YOUR INSTRUCTIONS: Reproduce the following data verbatim, line for line, with no changes.

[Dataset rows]
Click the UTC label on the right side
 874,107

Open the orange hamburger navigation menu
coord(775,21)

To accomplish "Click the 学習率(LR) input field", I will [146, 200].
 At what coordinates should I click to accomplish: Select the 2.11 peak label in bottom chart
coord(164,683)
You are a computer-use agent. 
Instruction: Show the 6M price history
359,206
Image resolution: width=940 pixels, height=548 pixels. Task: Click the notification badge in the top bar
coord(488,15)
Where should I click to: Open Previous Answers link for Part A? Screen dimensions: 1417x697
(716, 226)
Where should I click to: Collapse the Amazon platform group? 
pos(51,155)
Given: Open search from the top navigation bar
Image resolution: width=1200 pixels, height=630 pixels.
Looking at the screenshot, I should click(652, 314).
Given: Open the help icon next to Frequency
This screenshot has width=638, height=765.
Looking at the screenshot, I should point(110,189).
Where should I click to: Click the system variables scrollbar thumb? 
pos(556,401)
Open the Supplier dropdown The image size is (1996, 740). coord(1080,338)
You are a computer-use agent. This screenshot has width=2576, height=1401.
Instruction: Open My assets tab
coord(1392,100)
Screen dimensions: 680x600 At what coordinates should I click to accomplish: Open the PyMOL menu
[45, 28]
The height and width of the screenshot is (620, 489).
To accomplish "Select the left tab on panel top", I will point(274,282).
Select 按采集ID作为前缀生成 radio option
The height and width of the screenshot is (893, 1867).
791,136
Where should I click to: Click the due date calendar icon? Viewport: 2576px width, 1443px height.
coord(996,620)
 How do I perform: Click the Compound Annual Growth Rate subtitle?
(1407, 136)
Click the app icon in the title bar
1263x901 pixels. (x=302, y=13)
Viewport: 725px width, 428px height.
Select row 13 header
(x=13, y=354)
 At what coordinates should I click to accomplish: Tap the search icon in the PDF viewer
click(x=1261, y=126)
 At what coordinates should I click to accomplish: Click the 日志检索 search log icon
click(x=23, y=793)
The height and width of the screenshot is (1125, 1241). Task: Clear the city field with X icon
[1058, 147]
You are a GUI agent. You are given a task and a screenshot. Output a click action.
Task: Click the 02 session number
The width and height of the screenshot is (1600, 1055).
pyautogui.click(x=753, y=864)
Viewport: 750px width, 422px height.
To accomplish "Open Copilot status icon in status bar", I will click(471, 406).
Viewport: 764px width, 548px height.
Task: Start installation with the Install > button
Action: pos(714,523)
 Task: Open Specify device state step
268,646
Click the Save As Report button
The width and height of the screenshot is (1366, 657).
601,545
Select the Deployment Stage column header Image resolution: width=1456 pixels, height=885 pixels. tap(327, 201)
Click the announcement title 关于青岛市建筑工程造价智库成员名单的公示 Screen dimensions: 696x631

FULL ANSWER:
Click the UTC label on the right side
 874,107

Open the orange hamburger navigation menu
coord(775,21)

To accomplish "Click the 学習率(LR) input field", I will [146, 200].
 At what coordinates should I click to accomplish: Select the 2.11 peak label in bottom chart
coord(164,683)
You are a computer-use agent. 
Instruction: Show the 6M price history
359,206
Image resolution: width=940 pixels, height=548 pixels. Task: Click the notification badge in the top bar
coord(488,15)
Where should I click to: Open Previous Answers link for Part A? Screen dimensions: 1417x697
(716, 226)
Where should I click to: Collapse the Amazon platform group? 
pos(51,155)
Given: Open search from the top navigation bar
Image resolution: width=1200 pixels, height=630 pixels.
Looking at the screenshot, I should click(652, 314).
Given: Open the help icon next to Frequency
This screenshot has width=638, height=765.
Looking at the screenshot, I should point(110,189).
Where should I click to: Click the system variables scrollbar thumb? 
pos(556,401)
Open the Supplier dropdown The image size is (1996, 740). coord(1080,338)
You are a computer-use agent. This screenshot has width=2576, height=1401.
Instruction: Open My assets tab
coord(1392,100)
Screen dimensions: 680x600 At what coordinates should I click to accomplish: Open the PyMOL menu
[45, 28]
The height and width of the screenshot is (620, 489).
To accomplish "Select the left tab on panel top", I will point(274,282).
Select 按采集ID作为前缀生成 radio option
The height and width of the screenshot is (893, 1867).
791,136
Where should I click to: Click the due date calendar icon? Viewport: 2576px width, 1443px height.
coord(996,620)
 How do I perform: Click the Compound Annual Growth Rate subtitle?
(1407, 136)
Click the app icon in the title bar
1263x901 pixels. (x=302, y=13)
Viewport: 725px width, 428px height.
Select row 13 header
(x=13, y=354)
 At what coordinates should I click to accomplish: Tap the search icon in the PDF viewer
click(x=1261, y=126)
 At what coordinates should I click to accomplish: Click the 日志检索 search log icon
click(x=23, y=793)
The height and width of the screenshot is (1125, 1241). Task: Clear the city field with X icon
[1058, 147]
You are a GUI agent. You are given a task and a screenshot. Output a click action.
Task: Click the 02 session number
The width and height of the screenshot is (1600, 1055).
pyautogui.click(x=753, y=864)
Viewport: 750px width, 422px height.
To accomplish "Open Copilot status icon in status bar", I will click(471, 406).
Viewport: 764px width, 548px height.
Task: Start installation with the Install > button
Action: pos(714,523)
 Task: Open Specify device state step
268,646
Click the Save As Report button
The width and height of the screenshot is (1366, 657).
601,545
Select the Deployment Stage column header Image resolution: width=1456 pixels, height=885 pixels. tap(327, 201)
Click the announcement title 关于青岛市建筑工程造价智库成员名单的公示 Screen dimensions: 696x631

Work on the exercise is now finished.